Immunotherapy related to mesothelioma can be categorized into passive and active pathways (52). Passive immunotherapy in the form of anti-mesothelin monoclonal antibodies used in the treatment of mesothelioma include amatuximab, which failed to demonstrate significant radiological responses when given alone, but may be effective as an adjuvant therapy with chemotherapeutic regimens (53,54). Active immunotherapeutic approaches to elicit CD4+ and CD8+ T-cell responses to mesothelin and Wilms tumour-1 have been under investigation using a novel peptide vaccination called TroVax (55).
It is apparent that inflammatory biomarkers can provide valuable prognostic information in patients with MPM. It has been shown that, in the local tumour environment, certain inflammatory infiltrates such as CD8+ T lymphocytes are associated with an improved prognosis, whilst others, such as M2 macrophages, are associated with poorer survival. There is consistent evidence to suggest an association between a systemic inflammatory response, represented by elevated CRP and NLR, and poorer prognosis. Therefore, the location and the type of inflammatory response have an impact on the overall prognosis of patients with MPM.

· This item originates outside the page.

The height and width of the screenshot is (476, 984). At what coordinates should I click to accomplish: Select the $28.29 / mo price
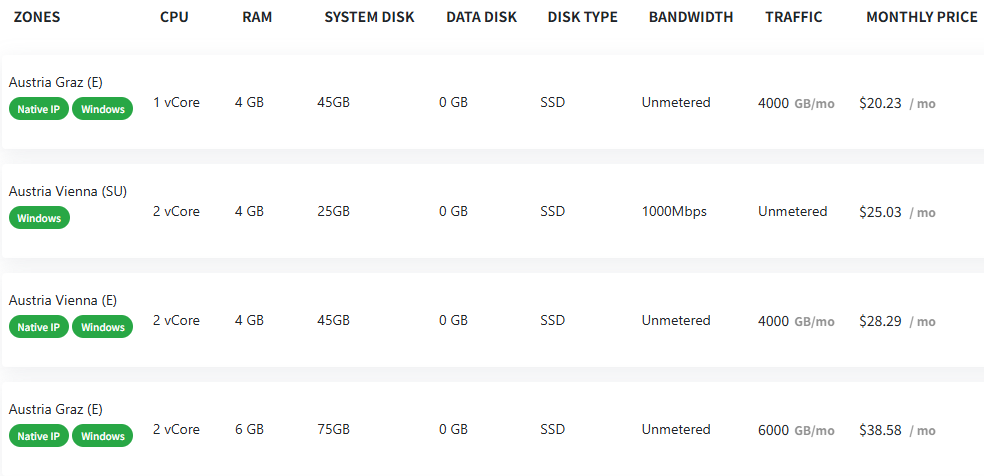897,321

However, it must be emphasised that prospective validation of potential inflammatory biomarkers is required before they can be incorporated into clinical practice. In terms of potential therapies, “anti-inflammatory” therapeutics hold great promise, with the aim of inducing an anti-tumour effect or suppressing angiogenesis, by dampening the systematic inflammatory response and targeting the local response within the MPM tumour. Taken together, recent advances in our understanding of the roles of the immune system and the inflammatory response in MPM provide the rationale for further investigation in this field.
Disclosure: The authors declare no conflict of interest.